Las crecientes demandas de las redes neuronales exigen medidas drásticas e impopulares.

Mientras la inteligencia artificial consume cada vez más electricidad, los fabricantes de automóviles empiezan a buscar una solución al problema donde menos la esperaban — en los vehículos eléctricos aparcados. General Motors anunció el lanzamiento de la tecnología vehicle-to-grid (V2G), que permite a los vehículos eléctricos devolver la energía almacenada a la red durante los periodos de máxima demanda.
La idea es sencilla: cientos de miles de vehículos eléctricos pasan la mayor parte del tiempo aparcados, guardando en sus baterías una cantidad significativa de energía. GM pretende utilizar ese recurso. Según la compañía, en las carreteras de EE. UU. hoy existen más de 250 000 vehículos bidireccionales (capaces de devolver energía a la red) de las marcas Chevy, Cadillac y GMC — la capacidad conjunta de sus baterías es teóricamente suficiente para abastecer de electricidad a 120 000 hogares durante una semana entera.
Los propietarios de vehículos eléctricos compatibles recibirán la actualización de firmware de forma automática — esta activará la capacidad de enviar energía a la red. La tecnología ya se está probando: en el norte de California GM, junto con PG&E, está formando una flota de 52 000 vehículos eléctricos para equilibrar la carga de la red, con lanzamiento previsto para 2030. En Michigan la compañía está probando el sistema en 30 hogares de sus propios empleados junto con DTE Energy.
Paralelamente, GM anunció sistemas de almacenamiento de energía industriales basados en baterías de ion de sodio — en asociación con la empresa Peak Energy. A diferencia de las de litio, las baterías de sodio son más baratas de fabricar, menos propensas a incendiarse y funcionan mejor con bajas temperaturas, aunque GM no las considera para sus propios vehículos eléctricos.

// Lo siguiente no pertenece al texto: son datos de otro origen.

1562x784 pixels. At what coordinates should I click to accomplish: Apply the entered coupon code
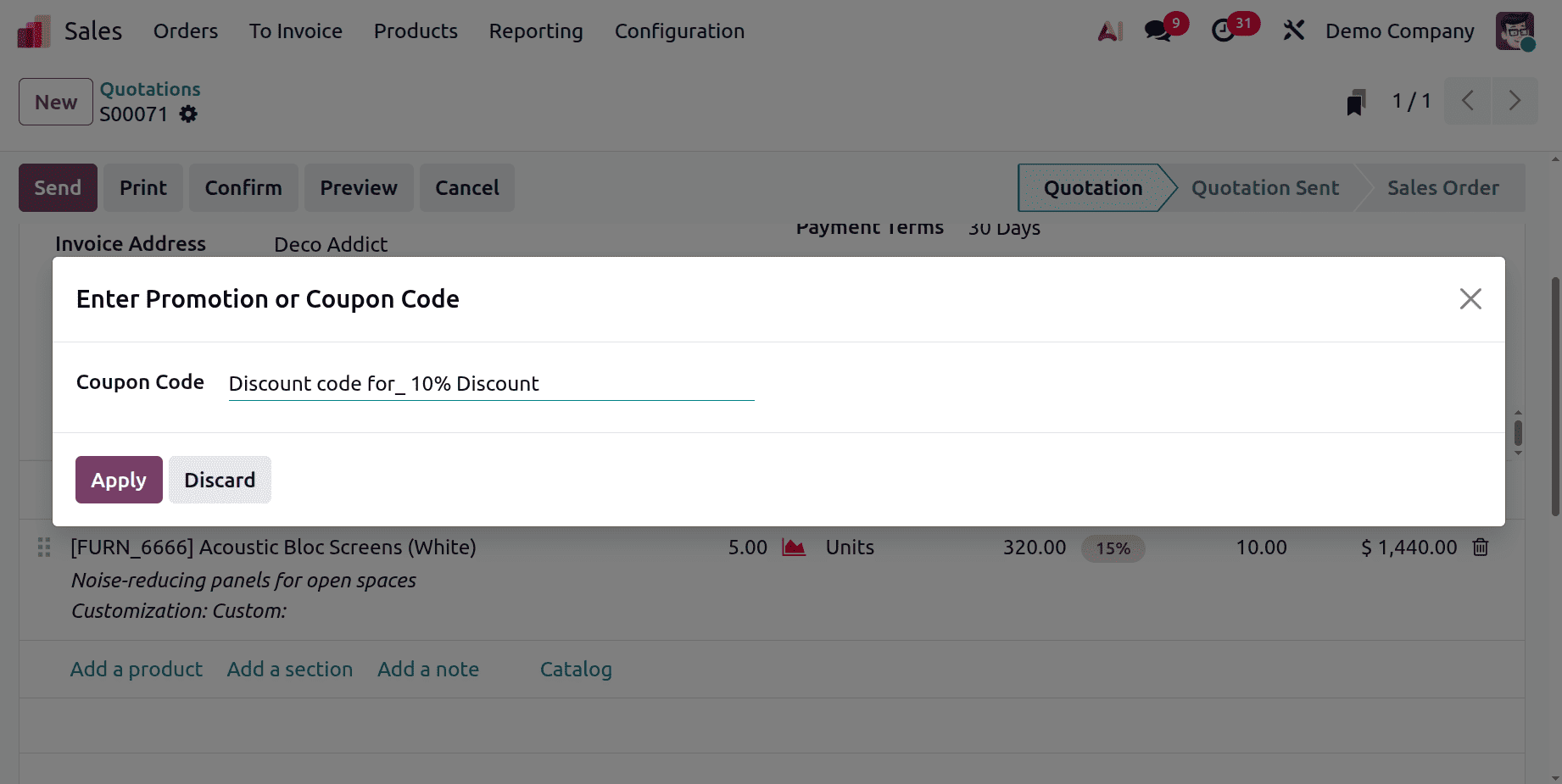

Otro anuncio fue el servicio Energy Pass — una función en las aplicaciones móviles de GM que permite a los propietarios de vehículos eléctricos localizar estaciones de carga, iniciar la carga y pagarla a través de una interfaz única sin registrarse ante cada operador por separado. El servicio ya es compatible con las redes de Tesla, Electrify America e IONNA.